P. Kar; D. Laight; K. M. Shaw; M. H. Cummings

Disclosures

Int J Clin Pract. 2006;60(11):1484-1492. 

In This Article

Conclusion

Cardiovascular disease is one of the most important public health issues in the modern world - accountable for a sizeable portion of morbidity and mortality. An increasing population coupled with reduced exercise levels and dietary indiscretions have combined to increase the development of this pathology many fold. The recent past has seen an enormous advancement in the understanding of mechanisms underlying this condition. The links between oxidative stress, metabolic syndrome and inflammation are being increasingly unravelled and there is a great interest in therapies that influence the function of endothelial cells, which are key regulatory cells in the vessel wall. The identification of naturally occurring flavonoids that can modulate the production of NO in body cells is an exciting prospect.

The antioxidant and vascular protective aspects of flavonoid-rich products such as GSE, when combined with the potential hypolipidaemic and anti-platelet effects make a strong case for its potential in preventing and treating diseases associated with endothelial injury, oxidative damage and inflammation; chief among which are type 2 DM and atherosclerotic vascular disease. GSE are also an attractive proposition due to their wide availability and safety profile.

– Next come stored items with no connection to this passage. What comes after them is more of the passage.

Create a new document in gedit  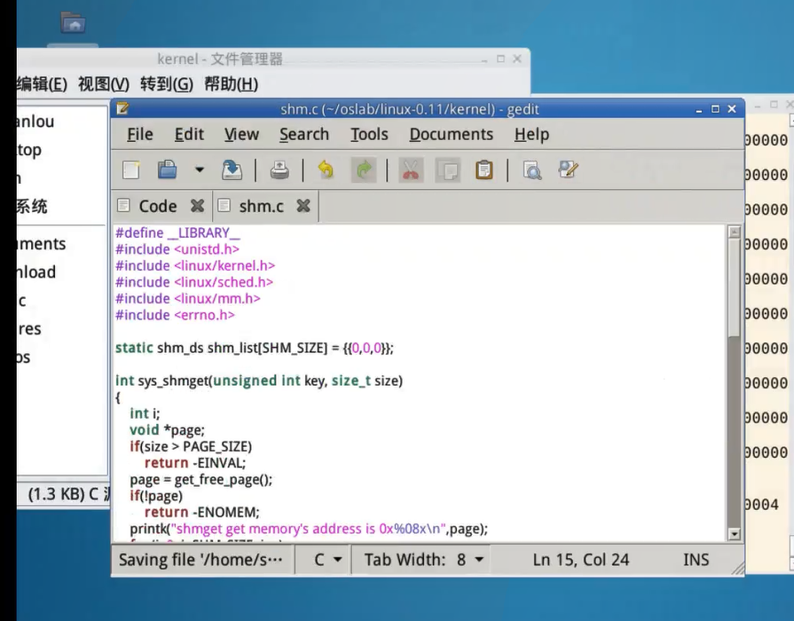(x=131, y=169)
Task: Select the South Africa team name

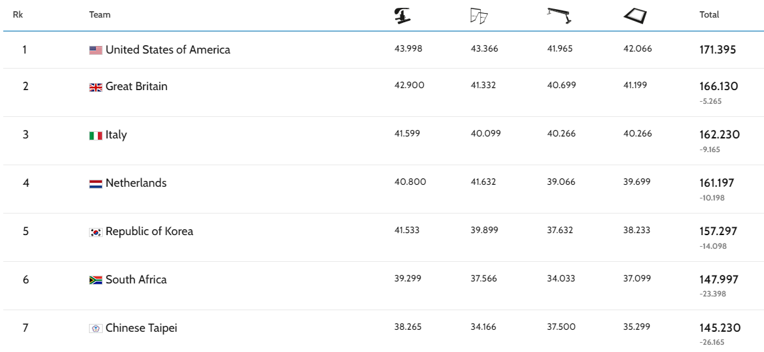Action: click(136, 280)
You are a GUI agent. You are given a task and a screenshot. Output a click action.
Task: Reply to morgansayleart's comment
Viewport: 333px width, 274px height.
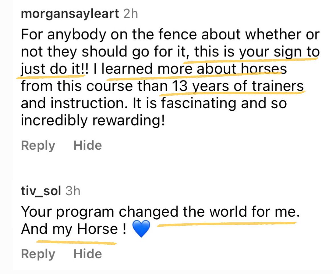38,145
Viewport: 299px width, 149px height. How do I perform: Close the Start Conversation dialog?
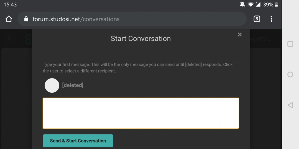point(240,34)
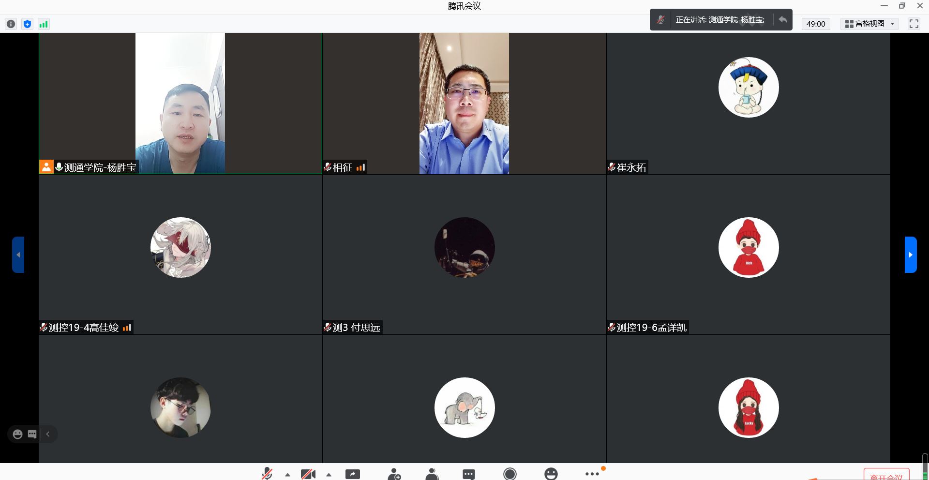Open microphone audio options arrow

(287, 475)
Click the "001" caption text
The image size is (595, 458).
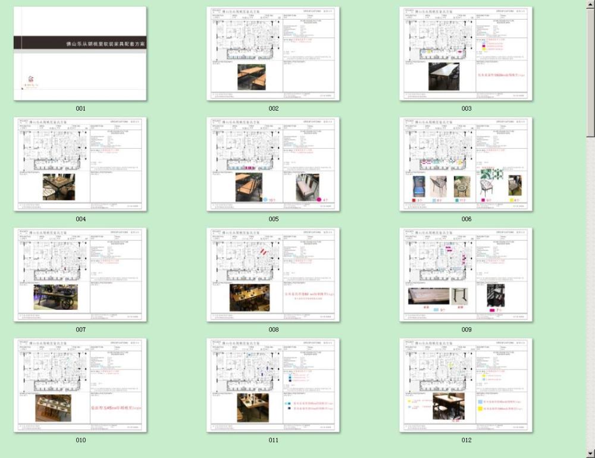[x=80, y=109]
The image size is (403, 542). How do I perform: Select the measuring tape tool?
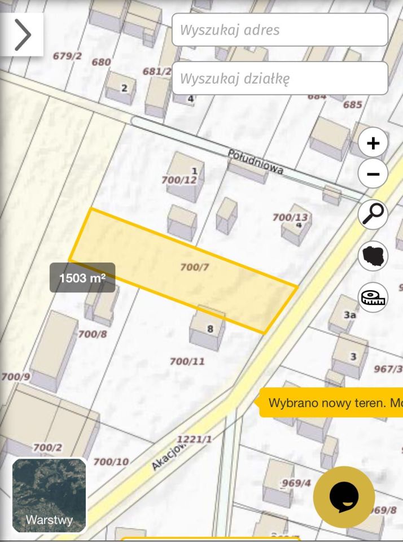pos(373,298)
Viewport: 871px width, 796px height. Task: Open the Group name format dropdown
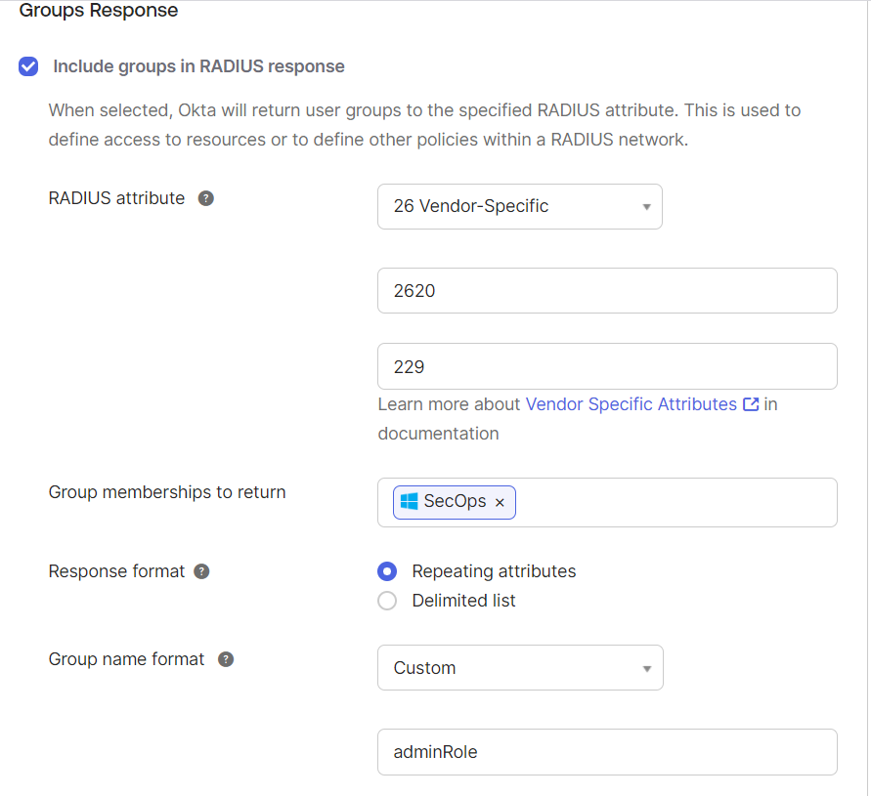pos(519,668)
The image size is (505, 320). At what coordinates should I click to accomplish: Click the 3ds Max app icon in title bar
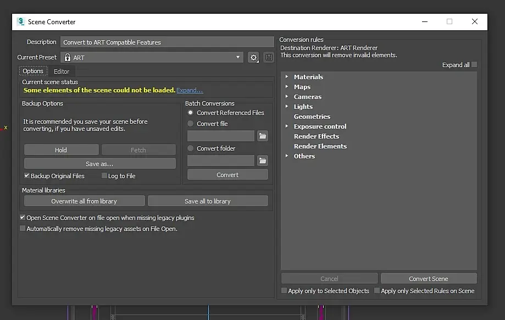click(21, 22)
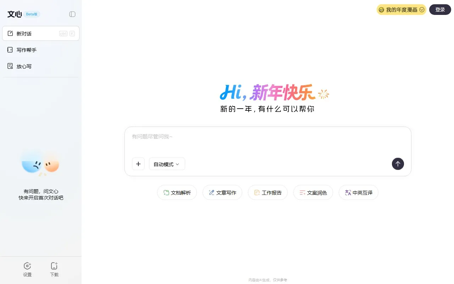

To date, there have been no studies examining the effects of GSE upon novel cardiovascular risk factors in high-risk patient groups. Given this observation and the emerging evidence that GSE may have an effect upon reducing oxidative stress, the use of GSE in such patients may demonstrate concomitant improvements in insulin resistance, endothelial function, inflammation in high-risk patient groups and ultimately cardiovascular outcome.